====== DATI DEL COMPITO

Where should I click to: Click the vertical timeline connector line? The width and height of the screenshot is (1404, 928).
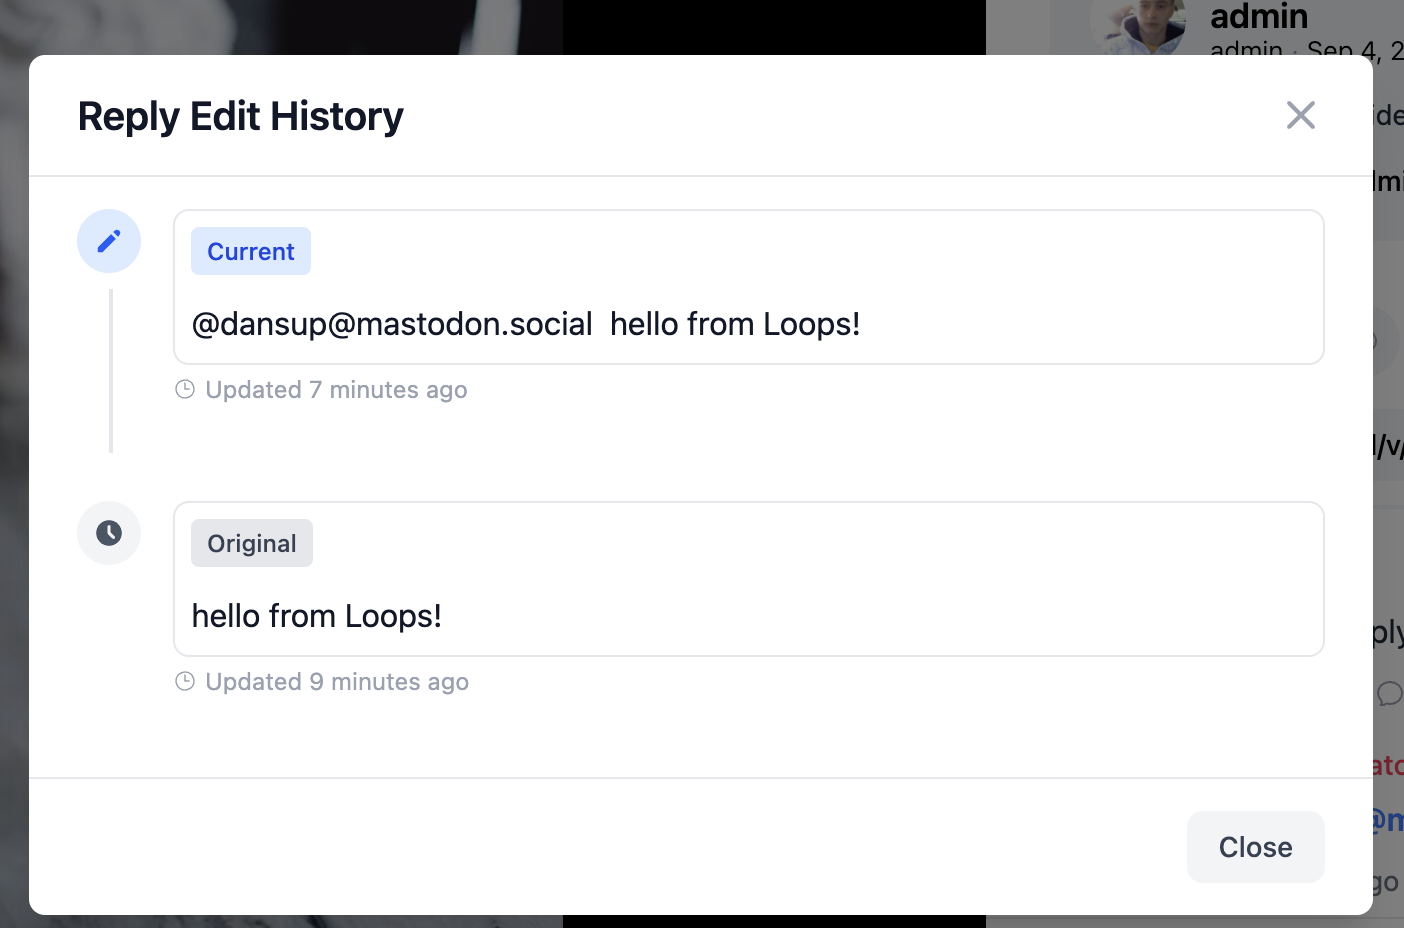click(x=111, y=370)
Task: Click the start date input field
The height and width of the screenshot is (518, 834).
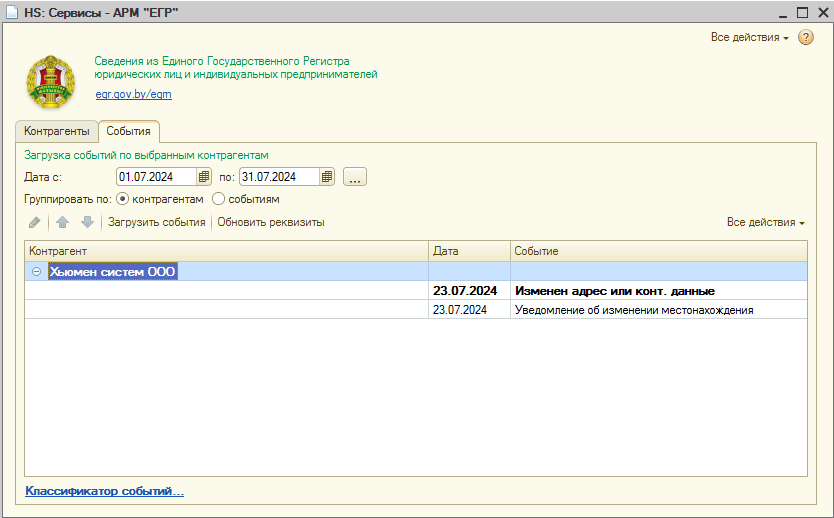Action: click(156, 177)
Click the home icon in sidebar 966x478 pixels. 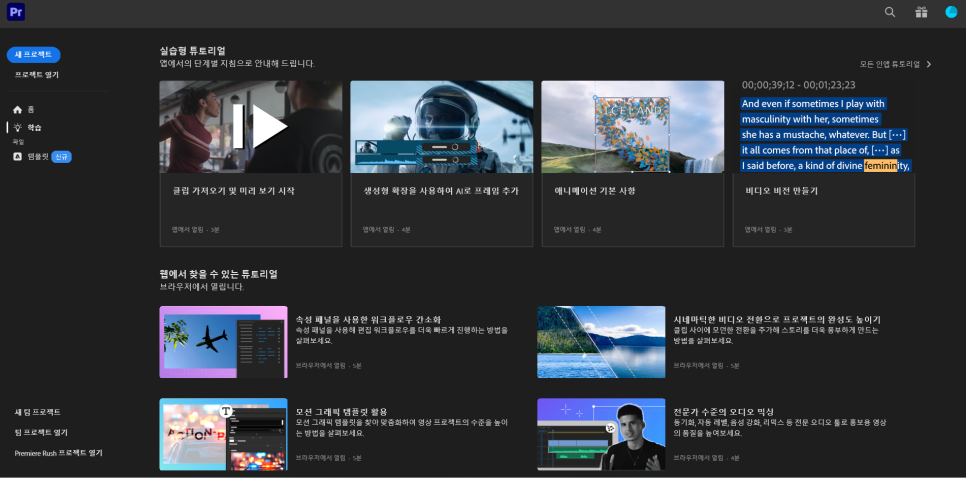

============

Per favore, restituisci le righe qui sopra come elenco JSON di stringhe, una stringa per riga, tralasciando le righe vuote e omettendo le immagini.

[
  "Where should I click to: Click the vertical timeline connector line? The width and height of the screenshot is (1404, 928).",
  "click(x=111, y=370)",
  "Task: Click the start date input field",
  "The height and width of the screenshot is (518, 834).",
  "Action: click(156, 177)",
  "Click the home icon in sidebar 966x478 pixels. "
]